_Work required_
Reprint the whole of the data exactly.

*** Begin section ***

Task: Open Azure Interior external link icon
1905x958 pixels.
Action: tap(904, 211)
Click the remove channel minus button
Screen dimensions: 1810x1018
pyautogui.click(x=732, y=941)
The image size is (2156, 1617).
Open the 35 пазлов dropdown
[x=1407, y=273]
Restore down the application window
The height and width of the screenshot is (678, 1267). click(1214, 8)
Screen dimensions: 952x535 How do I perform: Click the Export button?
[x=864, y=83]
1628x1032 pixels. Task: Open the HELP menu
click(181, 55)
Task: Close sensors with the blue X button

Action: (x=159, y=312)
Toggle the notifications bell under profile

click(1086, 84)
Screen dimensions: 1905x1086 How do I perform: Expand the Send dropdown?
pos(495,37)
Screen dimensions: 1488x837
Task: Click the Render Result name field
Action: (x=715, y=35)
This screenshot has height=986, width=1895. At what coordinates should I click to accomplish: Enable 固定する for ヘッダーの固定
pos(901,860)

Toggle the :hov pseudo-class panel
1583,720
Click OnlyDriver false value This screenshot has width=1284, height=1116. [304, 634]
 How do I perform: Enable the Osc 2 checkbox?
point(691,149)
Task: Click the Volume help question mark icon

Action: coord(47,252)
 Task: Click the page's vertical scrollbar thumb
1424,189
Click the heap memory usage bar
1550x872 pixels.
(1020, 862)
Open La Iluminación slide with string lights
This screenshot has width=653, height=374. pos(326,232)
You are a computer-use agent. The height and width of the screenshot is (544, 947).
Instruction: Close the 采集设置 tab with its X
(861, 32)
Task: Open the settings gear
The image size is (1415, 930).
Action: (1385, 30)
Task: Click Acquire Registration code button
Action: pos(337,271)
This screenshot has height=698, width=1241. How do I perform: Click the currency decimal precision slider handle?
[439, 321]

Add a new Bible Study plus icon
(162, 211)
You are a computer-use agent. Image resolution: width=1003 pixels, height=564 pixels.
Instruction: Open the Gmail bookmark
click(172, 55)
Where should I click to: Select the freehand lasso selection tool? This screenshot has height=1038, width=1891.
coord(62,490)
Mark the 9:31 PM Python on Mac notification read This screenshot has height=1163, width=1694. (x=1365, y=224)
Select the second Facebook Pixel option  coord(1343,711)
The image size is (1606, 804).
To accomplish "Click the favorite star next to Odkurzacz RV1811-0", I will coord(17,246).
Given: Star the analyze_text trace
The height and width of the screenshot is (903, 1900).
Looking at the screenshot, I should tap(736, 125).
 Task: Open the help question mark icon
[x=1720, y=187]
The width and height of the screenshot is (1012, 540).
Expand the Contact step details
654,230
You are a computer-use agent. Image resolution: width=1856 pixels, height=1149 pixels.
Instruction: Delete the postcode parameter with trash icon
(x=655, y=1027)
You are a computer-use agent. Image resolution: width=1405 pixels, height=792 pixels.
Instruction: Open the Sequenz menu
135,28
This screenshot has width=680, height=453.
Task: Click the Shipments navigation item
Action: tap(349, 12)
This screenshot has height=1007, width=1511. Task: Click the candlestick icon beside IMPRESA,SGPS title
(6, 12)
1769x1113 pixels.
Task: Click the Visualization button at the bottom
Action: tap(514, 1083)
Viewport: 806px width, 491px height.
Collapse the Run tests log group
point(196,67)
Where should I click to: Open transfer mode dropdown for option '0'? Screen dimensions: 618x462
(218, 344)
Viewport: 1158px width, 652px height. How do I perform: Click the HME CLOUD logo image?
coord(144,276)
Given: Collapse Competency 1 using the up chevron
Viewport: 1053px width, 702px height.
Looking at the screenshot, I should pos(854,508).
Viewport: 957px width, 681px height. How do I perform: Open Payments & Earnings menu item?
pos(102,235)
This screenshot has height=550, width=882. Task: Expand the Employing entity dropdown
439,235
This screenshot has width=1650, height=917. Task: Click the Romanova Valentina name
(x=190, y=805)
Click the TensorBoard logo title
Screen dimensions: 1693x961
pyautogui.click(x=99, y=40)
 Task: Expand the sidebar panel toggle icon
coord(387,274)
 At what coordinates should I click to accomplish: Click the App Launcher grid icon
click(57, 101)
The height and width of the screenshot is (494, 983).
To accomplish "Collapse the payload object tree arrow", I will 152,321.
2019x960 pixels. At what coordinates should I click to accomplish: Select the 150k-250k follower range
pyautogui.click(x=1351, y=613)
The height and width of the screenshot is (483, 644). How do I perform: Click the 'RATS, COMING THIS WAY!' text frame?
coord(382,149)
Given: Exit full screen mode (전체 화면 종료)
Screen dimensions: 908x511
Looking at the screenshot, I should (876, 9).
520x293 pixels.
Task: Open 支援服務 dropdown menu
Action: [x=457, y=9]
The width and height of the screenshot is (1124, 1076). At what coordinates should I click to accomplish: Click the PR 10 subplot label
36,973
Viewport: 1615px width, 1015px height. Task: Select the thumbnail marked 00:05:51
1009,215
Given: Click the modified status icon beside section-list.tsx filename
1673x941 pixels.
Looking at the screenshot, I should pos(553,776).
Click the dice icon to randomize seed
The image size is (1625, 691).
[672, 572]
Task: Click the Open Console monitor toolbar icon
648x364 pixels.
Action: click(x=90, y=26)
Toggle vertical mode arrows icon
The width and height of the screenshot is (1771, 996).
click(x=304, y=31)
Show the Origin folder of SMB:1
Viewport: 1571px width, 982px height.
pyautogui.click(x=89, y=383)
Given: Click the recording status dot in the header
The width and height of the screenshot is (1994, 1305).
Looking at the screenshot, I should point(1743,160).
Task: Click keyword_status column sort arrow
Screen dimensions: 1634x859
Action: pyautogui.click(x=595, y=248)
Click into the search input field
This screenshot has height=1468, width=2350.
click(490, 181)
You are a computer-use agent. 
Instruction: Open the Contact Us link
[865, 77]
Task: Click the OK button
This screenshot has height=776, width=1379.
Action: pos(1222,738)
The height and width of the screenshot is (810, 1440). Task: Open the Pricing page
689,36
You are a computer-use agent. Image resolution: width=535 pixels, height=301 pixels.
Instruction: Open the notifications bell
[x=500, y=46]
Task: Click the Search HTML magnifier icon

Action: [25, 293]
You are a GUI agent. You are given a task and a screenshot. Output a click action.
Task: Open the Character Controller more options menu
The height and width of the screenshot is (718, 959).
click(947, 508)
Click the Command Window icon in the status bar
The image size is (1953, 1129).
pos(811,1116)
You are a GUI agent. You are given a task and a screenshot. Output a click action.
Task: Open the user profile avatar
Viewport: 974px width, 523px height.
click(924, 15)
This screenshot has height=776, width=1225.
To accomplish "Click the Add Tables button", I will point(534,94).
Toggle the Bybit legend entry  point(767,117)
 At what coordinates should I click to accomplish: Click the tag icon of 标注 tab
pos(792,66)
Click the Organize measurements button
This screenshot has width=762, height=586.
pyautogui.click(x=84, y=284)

*** End section ***

_Answer area_
Task: Open Azure Interior external link icon
1905x958 pixels.
Action: tap(904, 211)
Click the remove channel minus button
Screen dimensions: 1810x1018
pyautogui.click(x=732, y=941)
The image size is (2156, 1617).
Open the 35 пазлов dropdown
[x=1407, y=273]
Restore down the application window
The height and width of the screenshot is (678, 1267). click(1214, 8)
Screen dimensions: 952x535 How do I perform: Click the Export button?
[x=864, y=83]
1628x1032 pixels. Task: Open the HELP menu
click(181, 55)
Task: Close sensors with the blue X button

Action: (x=159, y=312)
Toggle the notifications bell under profile

click(1086, 84)
Screen dimensions: 1905x1086 How do I perform: Expand the Send dropdown?
pos(495,37)
Screen dimensions: 1488x837
Task: Click the Render Result name field
Action: (x=715, y=35)
This screenshot has height=986, width=1895. At what coordinates should I click to accomplish: Enable 固定する for ヘッダーの固定
pos(901,860)

Toggle the :hov pseudo-class panel
1583,720
Click OnlyDriver false value This screenshot has width=1284, height=1116. [304, 634]
 How do I perform: Enable the Osc 2 checkbox?
point(691,149)
Task: Click the Volume help question mark icon

Action: coord(47,252)
 Task: Click the page's vertical scrollbar thumb
1424,189
Click the heap memory usage bar
1550x872 pixels.
(1020, 862)
Open La Iluminación slide with string lights
This screenshot has width=653, height=374. pos(326,232)
You are a computer-use agent. The height and width of the screenshot is (544, 947).
Instruction: Close the 采集设置 tab with its X
(861, 32)
Task: Open the settings gear
The image size is (1415, 930).
Action: (1385, 30)
Task: Click Acquire Registration code button
Action: pos(337,271)
This screenshot has height=698, width=1241. How do I perform: Click the currency decimal precision slider handle?
[439, 321]

Add a new Bible Study plus icon
(162, 211)
You are a computer-use agent. Image resolution: width=1003 pixels, height=564 pixels.
Instruction: Open the Gmail bookmark
click(172, 55)
Where should I click to: Select the freehand lasso selection tool? This screenshot has height=1038, width=1891.
coord(62,490)
Mark the 9:31 PM Python on Mac notification read This screenshot has height=1163, width=1694. (x=1365, y=224)
Select the second Facebook Pixel option  coord(1343,711)
The image size is (1606, 804).
To accomplish "Click the favorite star next to Odkurzacz RV1811-0", I will coord(17,246).
Given: Star the analyze_text trace
The height and width of the screenshot is (903, 1900).
Looking at the screenshot, I should tap(736, 125).
 Task: Open the help question mark icon
[x=1720, y=187]
The width and height of the screenshot is (1012, 540).
Expand the Contact step details
654,230
You are a computer-use agent. Image resolution: width=1856 pixels, height=1149 pixels.
Instruction: Delete the postcode parameter with trash icon
(x=655, y=1027)
You are a computer-use agent. Image resolution: width=1405 pixels, height=792 pixels.
Instruction: Open the Sequenz menu
135,28
This screenshot has width=680, height=453.
Task: Click the Shipments navigation item
Action: tap(349, 12)
This screenshot has height=1007, width=1511. Task: Click the candlestick icon beside IMPRESA,SGPS title
(6, 12)
1769x1113 pixels.
Task: Click the Visualization button at the bottom
Action: tap(514, 1083)
Viewport: 806px width, 491px height.
Collapse the Run tests log group
point(196,67)
Where should I click to: Open transfer mode dropdown for option '0'? Screen dimensions: 618x462
(218, 344)
Viewport: 1158px width, 652px height. How do I perform: Click the HME CLOUD logo image?
coord(144,276)
Given: Collapse Competency 1 using the up chevron
Viewport: 1053px width, 702px height.
Looking at the screenshot, I should pos(854,508).
Viewport: 957px width, 681px height. How do I perform: Open Payments & Earnings menu item?
pos(102,235)
This screenshot has height=550, width=882. Task: Expand the Employing entity dropdown
439,235
This screenshot has width=1650, height=917. Task: Click the Romanova Valentina name
(x=190, y=805)
Click the TensorBoard logo title
Screen dimensions: 1693x961
pyautogui.click(x=99, y=40)
 Task: Expand the sidebar panel toggle icon
coord(387,274)
 At what coordinates should I click to accomplish: Click the App Launcher grid icon
click(57, 101)
The height and width of the screenshot is (494, 983).
To accomplish "Collapse the payload object tree arrow", I will 152,321.
2019x960 pixels. At what coordinates should I click to accomplish: Select the 150k-250k follower range
pyautogui.click(x=1351, y=613)
The height and width of the screenshot is (483, 644). How do I perform: Click the 'RATS, COMING THIS WAY!' text frame?
coord(382,149)
Given: Exit full screen mode (전체 화면 종료)
Screen dimensions: 908x511
Looking at the screenshot, I should (876, 9).
520x293 pixels.
Task: Open 支援服務 dropdown menu
Action: [x=457, y=9]
The width and height of the screenshot is (1124, 1076). At what coordinates should I click to accomplish: Click the PR 10 subplot label
36,973
Viewport: 1615px width, 1015px height. Task: Select the thumbnail marked 00:05:51
1009,215
Given: Click the modified status icon beside section-list.tsx filename
1673x941 pixels.
Looking at the screenshot, I should pos(553,776).
Click the dice icon to randomize seed
The image size is (1625, 691).
[672, 572]
Task: Click the Open Console monitor toolbar icon
648x364 pixels.
Action: click(x=90, y=26)
Toggle vertical mode arrows icon
The width and height of the screenshot is (1771, 996).
click(x=304, y=31)
Show the Origin folder of SMB:1
Viewport: 1571px width, 982px height.
pyautogui.click(x=89, y=383)
Given: Click the recording status dot in the header
The width and height of the screenshot is (1994, 1305).
Looking at the screenshot, I should point(1743,160).
Task: Click keyword_status column sort arrow
Screen dimensions: 1634x859
Action: pyautogui.click(x=595, y=248)
Click into the search input field
This screenshot has height=1468, width=2350.
click(490, 181)
You are a computer-use agent. 
Instruction: Open the Contact Us link
[865, 77]
Task: Click the OK button
This screenshot has height=776, width=1379.
Action: pos(1222,738)
The height and width of the screenshot is (810, 1440). Task: Open the Pricing page
689,36
You are a computer-use agent. Image resolution: width=535 pixels, height=301 pixels.
Instruction: Open the notifications bell
[x=500, y=46]
Task: Click the Search HTML magnifier icon

Action: [25, 293]
You are a GUI agent. You are given a task and a screenshot. Output a click action.
Task: Open the Character Controller more options menu
The height and width of the screenshot is (718, 959).
click(947, 508)
Click the Command Window icon in the status bar
The image size is (1953, 1129).
pos(811,1116)
You are a GUI agent. You are given a task and a screenshot. Output a click action.
Task: Open the user profile avatar
Viewport: 974px width, 523px height.
click(924, 15)
This screenshot has height=776, width=1225.
To accomplish "Click the Add Tables button", I will point(534,94).
Toggle the Bybit legend entry  point(767,117)
 At what coordinates should I click to accomplish: Click the tag icon of 标注 tab
pos(792,66)
Click the Organize measurements button
This screenshot has width=762, height=586.
pyautogui.click(x=84, y=284)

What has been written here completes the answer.